Paul Ziemiak junto a Annegret Kramp-Karrenbauer./AFP
Paul Ziemiak junto a Annegret Kramp-Karrenbauer. / AFP

Paul Ziemiak, hasta ahora presidente de la Junge Unión, las juventudes conservadoras, es nombrado nuevo secretario general de la formación

JUAN CARLOS BARRENACorresponsal. Berlín

Tras elegir a Annegret Kramp-Karrenbauer como nueva presidenta de la formación y sucesora de la canciller federal, Angela Merkel, los cristianodemócratas alemanes (CDU) clausuraron su congreso en Hamburgo con el nombramiento de Paul Ziemiak, hasta ahora presidente de la Junge Unión, las juventudes conservadoras, como nuevo secretario general de la formación. A propuesta de AKK, abreviatura con la que se conoce a la nueva líder de la CDU, la elección de Ziemiak, de solo 33 años, es un guiño al ala más conservadora del partido gubernamental y a los seguidores de los dos perdedores de la pugna por el liderazgo, el exjefe del grupo parlamentario Friedrich Merz y el ministro de Sanidad, Jens Spahn.

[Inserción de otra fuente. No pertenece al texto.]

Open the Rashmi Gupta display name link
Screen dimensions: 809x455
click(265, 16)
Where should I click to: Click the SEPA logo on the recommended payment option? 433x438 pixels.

     Ziemiak aporta a la cúpula de la CDU lo que no tiene la sucesora de Merkel: muy buen contacto con Spahn y las simpatías de los seguidores de Merz. El nuevo secretario general es varón, conservador y se mantiene a una distancia prudencial de la canciller. Cualidades que deberían satisfacer a quienes no querían a AKK como presidenta.

     Pero además, los cristianodemócratas han hecho lo que los demás partidos prometen pero no hacen. Mientras a los socialdemócratas (SPD) se les llena la boca del término «cambio generacional», pero no acaban de mascarlo, la CDU lo digiere y cede la responsabilidad de la organización del partido a una de sus más jóvenes promesas. Y eso pese a representar el extremo opuesto de su nueva presidenta y ser sumamente polémico. Prueba de ello es que Ziemiak solo obtuvo el respaldo del 62% del millar de delegados. Un pobre apoyo cuando se es el único candidato a un puesto que acaba de dejar vacante la propia AKK, que hace diez meses consiguió para el mismo un 98,87% de votos.

     Y mientras AKK tiene que ganarse ahora el respeto de ese casi 50% de delegados que no le votó el viernes, Ziemiak debe lograr lo mismo con los más moderados y demostrar que sabe hacer algo más que provocar. En la CDU no olvidan que felicitó en nombre de la Junge Unión a Donald Trump tras ganar las presidenciales en EE UU. O sus críticas al islam y los jóvenes de origen turco, a los que exige que renuncien a la doble nacionalidad y opten solo por la alemana si quieren quedarse en este país. Una osadía para alguien que nació en la ciudad polaca de Szczecin y que no hablaba una palabra de alemán cuando sus padres emigraron a Alemania en 1988.